TESTO RIPORTATO:
::::

Perso il referendum su cannabis terapeutica in Florida. Ma quali erano le lobby contrarie?
I referendum popolari americani hanno stabilito un nuovo successo per la legalizzazione della cannabis, considerando anche la contemporanea sconfitta dei Democratici e lo scarso afflusso di giovani alle elezioni di mezzo mandato. L’industria ne trae incoraggiamento e altri dollari freschi stanno per entrare nel mercato degli Stati che hanno approvato le proposte di legge. Oregon e Alaska si sono unite a Colorado e Washington State in una completa legalizzazione, mentre District of Columbia, Stato-città della capitale Washington ha depenalizzato il possesso con una vittoria schiacciante. A causa dello speciale statuto di Washington, il parlamento potrebbe opporsi alla volontà popolare, ma con un’opinione pubblica completamente favorevole alla legalizzazione in città, vecchi e nuovi deputati Repubblicani ringalluzziti dalla vittoria dovranno fare bene i loro conti. In ogni caso, la vittoria antiproibizionista nella capitale ha un valore simbolico forte.

::::

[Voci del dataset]
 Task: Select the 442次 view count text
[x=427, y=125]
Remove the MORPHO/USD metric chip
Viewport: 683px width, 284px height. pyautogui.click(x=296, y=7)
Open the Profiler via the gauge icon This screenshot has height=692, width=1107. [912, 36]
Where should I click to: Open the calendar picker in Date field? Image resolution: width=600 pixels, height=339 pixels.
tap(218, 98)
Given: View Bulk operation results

::::

ISTRUZIONI: Ricopia per intero, senza alcuna modifica, il testo sui referendum per la cannabis riportato sopra.

SOLUZIONE SVOLTA:
Perso il referendum su cannabis terapeutica in Florida. Ma quali erano le lobby contrarie?
I referendum popolari americani hanno stabilito un nuovo successo per la legalizzazione della cannabis, considerando anche la contemporanea sconfitta dei Democratici e lo scarso afflusso di giovani alle elezioni di mezzo mandato. L’industria ne trae incoraggiamento e altri dollari freschi stanno per entrare nel mercato degli Stati che hanno approvato le proposte di legge. Oregon e Alaska si sono unite a Colorado e Washington State in una completa legalizzazione, mentre District of Columbia, Stato-città della capitale Washington ha depenalizzato il possesso con una vittoria schiacciante. A causa dello speciale statuto di Washington, il parlamento potrebbe opporsi alla volontà popolare, ma con un’opinione pubblica completamente favorevole alla legalizzazione in città, vecchi e nuovi deputati Repubblicani ringalluzziti dalla vittoria dovranno fare bene i loro conti. In ogni caso, la vittoria antiproibizionista nella capitale ha un valore simbolico forte.